If something should be private from your code, what is your
code doing is the same module ?
1. Quoting Andrey's original post (3rd on this thread):
"So, when you observe this situation, it becomes really hard to
pursue fully fledged commercial development with D."
So, if you think that D is so string that it allows itself such
ingenuities that makes C++ programmers giving it a try to
scream away from D, then fine. D already has difficulties in
being accepted by corporations (and I thing that lack of gcc
integration is the strongest difficulty). But, now, imagine
that you present D in front of a bunch of hardened C++
programmers and you have to explain those already skeptikal
people that thes should not scream when they see Andrey's
originally posted code. It is not also about D's own way, D
still has to make some compromises to be accepted. In 10 years,
it will be, maybe, the reference. IT IS NOT TODAY.
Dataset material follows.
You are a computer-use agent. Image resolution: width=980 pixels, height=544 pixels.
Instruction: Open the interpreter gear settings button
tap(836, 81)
I don't really understand the logic here. That seems very
confused to me.
2. That file/module could be really huge. Several succesive
programmers working on the same file/module could be of various
expertise levels and not aware of such subtleties. Refactoring
means also moving a lot of code around and you will find
yourself needed to go back to that file where the code was
originally defined and modify the "private" into "package" if
you still want your code to compile. As a rule, during
refactoring, it is a bad thing to touch (or be needed to touch)
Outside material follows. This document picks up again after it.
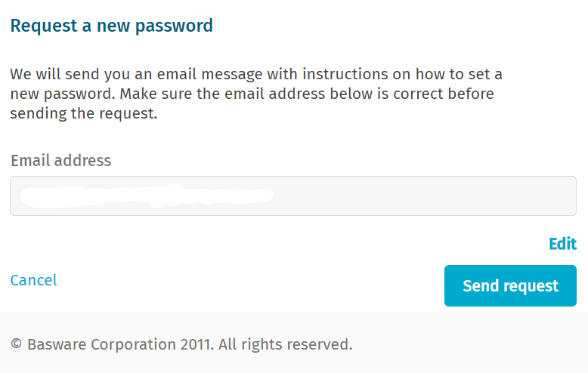Cancel the password request
Screen dimensions: 588x373
[33, 280]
other code than the one you are messing up with, be in the same
source file or no.
That may happen. If it happen you'll have trouble; Actually
enough trouble that I'm pretty sure that this private things will
not be of any priority to your eyes.
And your point around refactoring is kind of moot, because if you
refactor big a module into smaller one, you are, by definition
refactoring that module. And the code affected by the private
thing IS, by definition of private, in that module. No need to
mess around with other code.
Some approach have been proposed to be able to refactor a module
into a package, and that is probably a much more interesting way
to go, as it solve a much broader range of issues.